In 6.00.1x you have learned about python, algorithms, debugging and testing, all as individual study. This is necessary for building your foundations, but data science is a social activity. In the Documenting and Testing workshop we will expand on what you have learned in 6.00.1x by introducing some techniques that will help you understand code written by others, and help you write code that others can easily read, understand and trust.


Learning Objectives

Priorities: 🥚🐣🐥🐔 (click for more info)

Learning objective for this workshop are labeled so you can prioritize your study time. The emojis show the minimum mastery you are expected to achieve for each skill, but there is no maximum! If you have the time you should aim to master all of the skills introduced in this workshop.

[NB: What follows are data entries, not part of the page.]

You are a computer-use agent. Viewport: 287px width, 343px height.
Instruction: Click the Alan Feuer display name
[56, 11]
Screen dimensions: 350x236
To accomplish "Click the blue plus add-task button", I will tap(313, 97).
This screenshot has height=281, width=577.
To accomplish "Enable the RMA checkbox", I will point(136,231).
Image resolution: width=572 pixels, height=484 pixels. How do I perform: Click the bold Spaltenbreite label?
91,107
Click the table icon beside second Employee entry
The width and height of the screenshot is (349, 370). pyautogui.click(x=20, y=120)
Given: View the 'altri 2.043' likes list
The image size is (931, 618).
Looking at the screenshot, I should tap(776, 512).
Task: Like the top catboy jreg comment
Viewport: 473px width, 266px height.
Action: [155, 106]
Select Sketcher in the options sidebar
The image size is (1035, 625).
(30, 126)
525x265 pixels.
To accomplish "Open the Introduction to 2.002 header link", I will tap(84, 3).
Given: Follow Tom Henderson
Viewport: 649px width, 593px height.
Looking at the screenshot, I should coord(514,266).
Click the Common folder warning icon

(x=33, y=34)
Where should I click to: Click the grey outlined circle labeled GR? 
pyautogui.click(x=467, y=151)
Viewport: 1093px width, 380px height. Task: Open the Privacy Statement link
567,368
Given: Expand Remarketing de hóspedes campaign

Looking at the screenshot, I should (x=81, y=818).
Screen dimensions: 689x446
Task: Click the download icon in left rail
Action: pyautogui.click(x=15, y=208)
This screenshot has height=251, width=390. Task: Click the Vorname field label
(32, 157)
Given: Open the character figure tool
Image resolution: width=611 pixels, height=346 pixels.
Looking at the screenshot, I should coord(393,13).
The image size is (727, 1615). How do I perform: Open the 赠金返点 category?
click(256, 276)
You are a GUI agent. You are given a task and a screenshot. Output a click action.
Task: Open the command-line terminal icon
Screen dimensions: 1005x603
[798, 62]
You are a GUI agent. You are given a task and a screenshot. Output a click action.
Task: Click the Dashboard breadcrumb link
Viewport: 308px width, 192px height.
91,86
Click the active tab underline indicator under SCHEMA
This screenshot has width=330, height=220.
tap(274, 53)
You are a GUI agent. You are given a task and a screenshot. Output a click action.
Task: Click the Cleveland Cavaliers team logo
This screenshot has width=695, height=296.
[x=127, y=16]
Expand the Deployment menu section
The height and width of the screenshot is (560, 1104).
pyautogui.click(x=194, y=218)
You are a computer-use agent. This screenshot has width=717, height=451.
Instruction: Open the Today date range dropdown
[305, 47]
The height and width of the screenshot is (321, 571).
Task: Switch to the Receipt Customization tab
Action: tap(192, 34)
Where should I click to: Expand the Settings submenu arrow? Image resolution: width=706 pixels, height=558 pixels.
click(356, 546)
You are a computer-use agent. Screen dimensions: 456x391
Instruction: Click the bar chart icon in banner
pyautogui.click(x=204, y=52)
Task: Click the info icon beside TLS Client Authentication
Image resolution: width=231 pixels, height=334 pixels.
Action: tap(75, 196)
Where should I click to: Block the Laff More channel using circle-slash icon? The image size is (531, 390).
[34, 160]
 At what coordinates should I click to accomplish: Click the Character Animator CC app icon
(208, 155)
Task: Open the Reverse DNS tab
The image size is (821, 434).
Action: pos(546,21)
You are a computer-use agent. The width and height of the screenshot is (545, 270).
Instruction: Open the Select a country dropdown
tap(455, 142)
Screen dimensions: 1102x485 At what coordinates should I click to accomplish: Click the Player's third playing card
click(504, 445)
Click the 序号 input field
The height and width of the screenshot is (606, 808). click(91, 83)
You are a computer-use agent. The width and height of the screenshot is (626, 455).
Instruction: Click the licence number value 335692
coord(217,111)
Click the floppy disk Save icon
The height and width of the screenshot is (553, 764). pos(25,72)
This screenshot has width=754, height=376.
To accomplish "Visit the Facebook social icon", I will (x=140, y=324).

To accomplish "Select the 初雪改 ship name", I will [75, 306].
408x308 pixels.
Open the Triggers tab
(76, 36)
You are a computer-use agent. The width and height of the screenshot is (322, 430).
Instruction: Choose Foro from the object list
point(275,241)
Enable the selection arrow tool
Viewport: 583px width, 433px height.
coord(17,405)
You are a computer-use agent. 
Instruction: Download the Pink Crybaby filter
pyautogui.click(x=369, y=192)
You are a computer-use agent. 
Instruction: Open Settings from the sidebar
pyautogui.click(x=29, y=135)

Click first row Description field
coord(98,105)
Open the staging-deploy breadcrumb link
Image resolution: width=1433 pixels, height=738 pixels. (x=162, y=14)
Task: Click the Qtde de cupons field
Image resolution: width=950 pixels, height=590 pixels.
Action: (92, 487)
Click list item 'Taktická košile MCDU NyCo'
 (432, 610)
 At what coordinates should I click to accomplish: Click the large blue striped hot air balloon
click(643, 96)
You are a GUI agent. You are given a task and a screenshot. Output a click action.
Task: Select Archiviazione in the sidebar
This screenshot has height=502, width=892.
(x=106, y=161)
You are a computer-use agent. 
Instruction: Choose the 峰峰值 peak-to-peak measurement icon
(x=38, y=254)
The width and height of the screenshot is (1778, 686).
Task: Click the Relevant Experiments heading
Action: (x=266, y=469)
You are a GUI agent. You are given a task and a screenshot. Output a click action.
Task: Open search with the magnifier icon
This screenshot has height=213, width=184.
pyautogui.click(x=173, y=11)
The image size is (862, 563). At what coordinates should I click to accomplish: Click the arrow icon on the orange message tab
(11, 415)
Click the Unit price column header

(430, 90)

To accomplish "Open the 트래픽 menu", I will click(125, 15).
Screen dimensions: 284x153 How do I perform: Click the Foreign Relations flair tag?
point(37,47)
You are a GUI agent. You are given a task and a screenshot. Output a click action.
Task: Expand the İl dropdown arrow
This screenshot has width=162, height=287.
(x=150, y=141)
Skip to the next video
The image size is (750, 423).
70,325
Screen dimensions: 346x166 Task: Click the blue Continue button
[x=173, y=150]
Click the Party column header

  • 🥚 You are expected to master these skills. They are the foundations you will need to move forward.
  • 🐣 You are expected to be comfortable with these skills. It's ok if you still need help sometimes.
  • 🐥 You are expected to be familiar with these skills. It's enough to recognize them in practice and apply them with help.
  • 🐔 You are not expected to know these skills, but they are important if you want to excel. You should only focus on these after mastering the 🥚, 🐣 and 🐥 objectives.

Function Documentation

  • 🥚 You can read docstrings to understand a function's behavior.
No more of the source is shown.